Elan: Excuse me, huddled masses! Pardon me! PC coming through! PC coming--


Web Original

  • There's "Spot the Main Character" meme, in which a participant shows a picture where all but one character are faceless, greyed or sketchy and then "cannot figure out" which of characters could be the important one. Surely, that one? Hmm, no, perhaps this...
  • Seen in the first volume of RWBY—anyone not important to the plot in some way is rendered as a simple black silhouette. However, this wasn't exactly a deliberate decision—according to Word of God the production team somehow overlooked the fact that they would have to do crowd scenes with dozens of extras until too late in the production process to actually generate individuals. This was rectified during the break between Volumes One and Two, and starting with the first episode of the 2014 season, the "shadow people" were gone.

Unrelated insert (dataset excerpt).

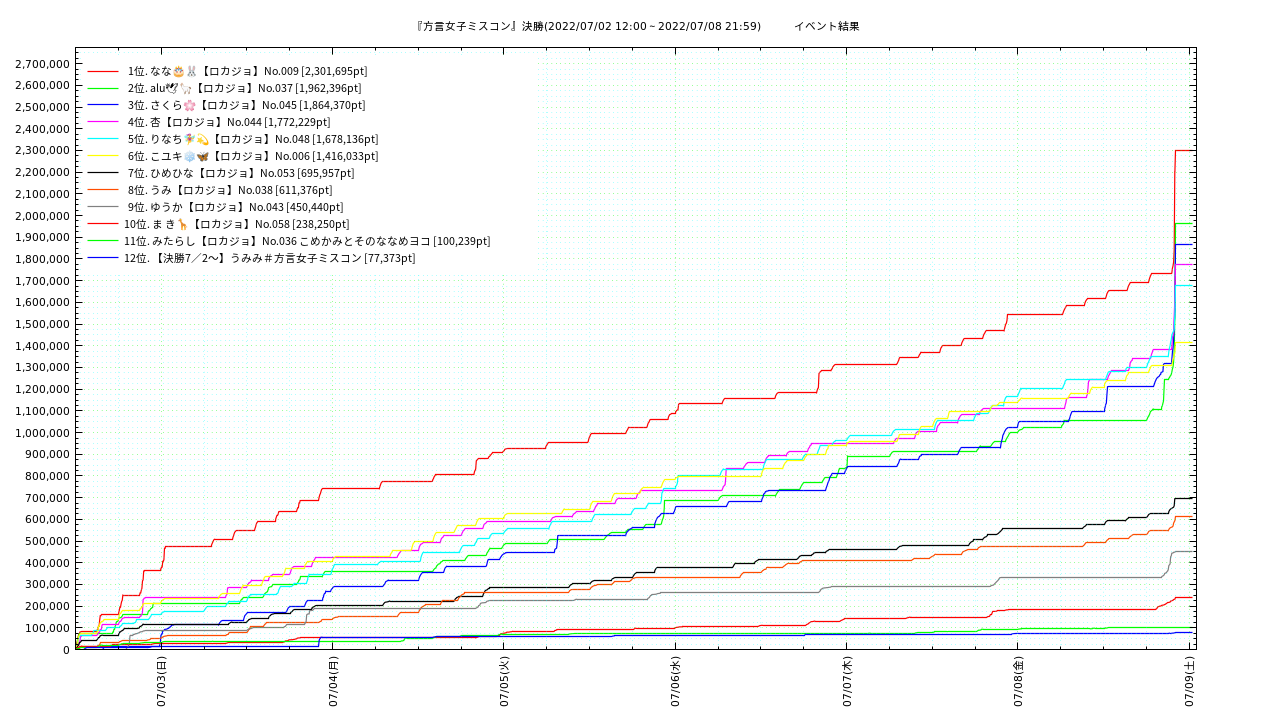Click the cyan line swatch beside 5位 りなち

point(103,139)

    • Mocked in RWBY's Summer Replacement Series, RWBY Chibi, where the rest of the cast notice the shadow people and are each initially concerned that something's wrong with them for seeing only silhouettes -- including silhouettes of themselves.


Western Animation

  • Looney Tunes. Ever notice the people in the audience at major events are just fuzzy blobs?

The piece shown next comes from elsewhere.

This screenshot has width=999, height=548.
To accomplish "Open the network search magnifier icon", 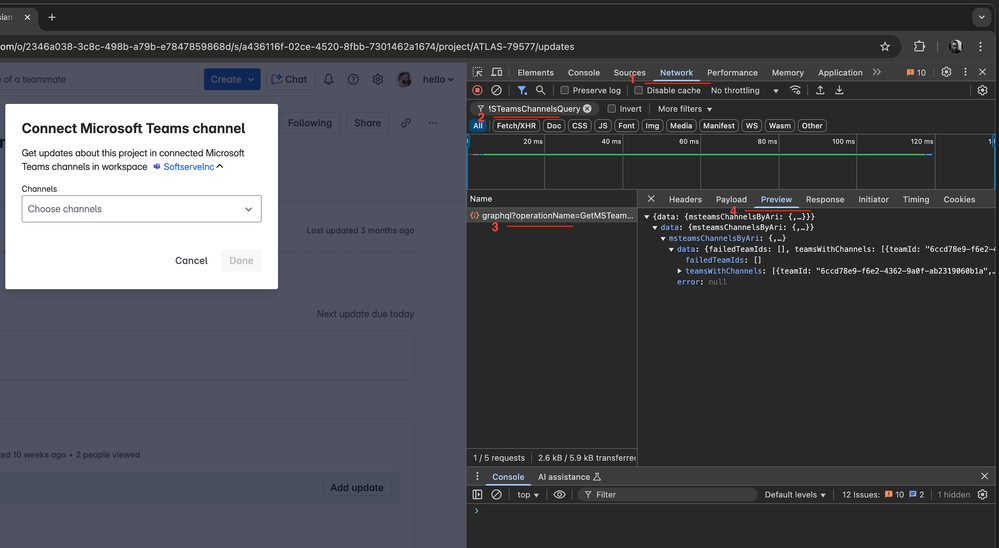I will 541,90.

  • Exception: In its early episodes, The Simpsons drew notice for being among the few animated series to actually draw each extra in the background. In later episodes, when the show had over a hundred recurring characters, the extras became unnecessary, and the animators filled out crowd scenes with fully-drawn recurrers. However, despite the level of detail displayed by extras, the background crowds were almost exclusively immobile, often to ridiculous degrees (such as figures shown frozen in the act of talking or shouting), although this was less prominent in later episodes. They also occasionally used extra that didn't make sense being there (for example, Maude was used in backgrounds several years after she died).
  • This is even more strongly averted in its Spiritual Successor Futurama, which uses computer animated (but still Simpsons-style) footage. The commentaries for one of the DVD releases states that the software they use can automatically draw a crowd of random characters for them.

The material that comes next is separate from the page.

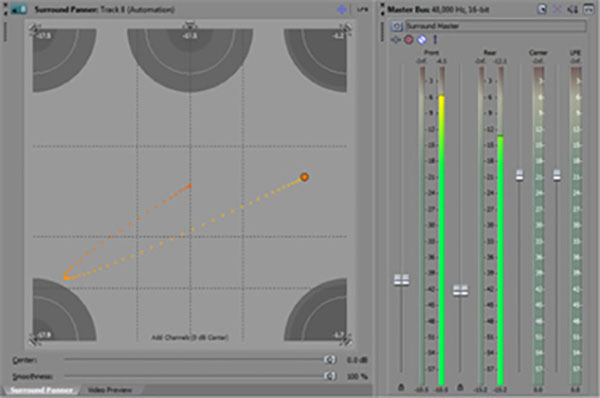
Task: Open the Master FX red icon
Action: coord(409,39)
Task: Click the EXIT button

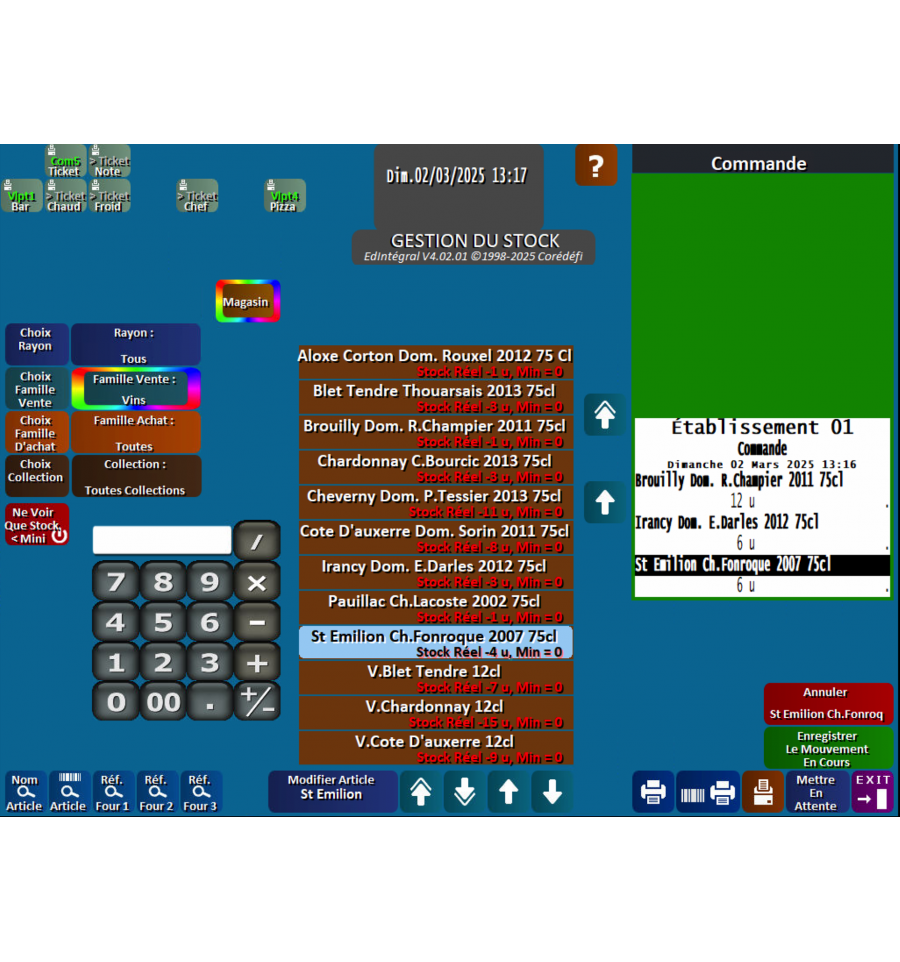Action: coord(872,792)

  • Another American cartoon exception is Avatar: The Last Airbender, in which the people in the background are always drawn fully-colored, though again, not always animated.
  • A computer animation variant: In War Planets, the entire population of one planet, Planet Rock—apart from the royal family, who are main characters—wear identical suits of armor that conceal all distinguishing features. This was particularly obvious in a Story Arc in which the king abdicates; the new king, since he wasn't going to hang around long enough to make it worth creating a new character design, was depicted by another instance of the same anonymous armor.
  • Somewhat averted in Clone High; while traditional Faceless Masses are often used, recognizable historical figures are nearly always mixed in among them.
  • The Fairly OddParents often has background characters all in purple.
  • The same thing happens from time to time in Butch Hartman's second animated show, Danny Phantom, but it has its fair share of fully drawn crowds as well.
  • Averted in Kim Possible where every person in a given crowd has a face (except for the extras in the medal scene during the Grand Finale).
  • Transformers
  • Batman Beyond individualized its background characters, but colored their clothes and sometimes their skin and hair uniformly so that foreground characters would stand out.
  • SpongeBob SquarePants does this a lot, but the episode "Party Pooper Pants" establishes official names for much of the recurring background fish.
  • Accidentally averted in My Little Pony Friendship Is Magic due to the large fanbase assigning names to the commonly re-used faces.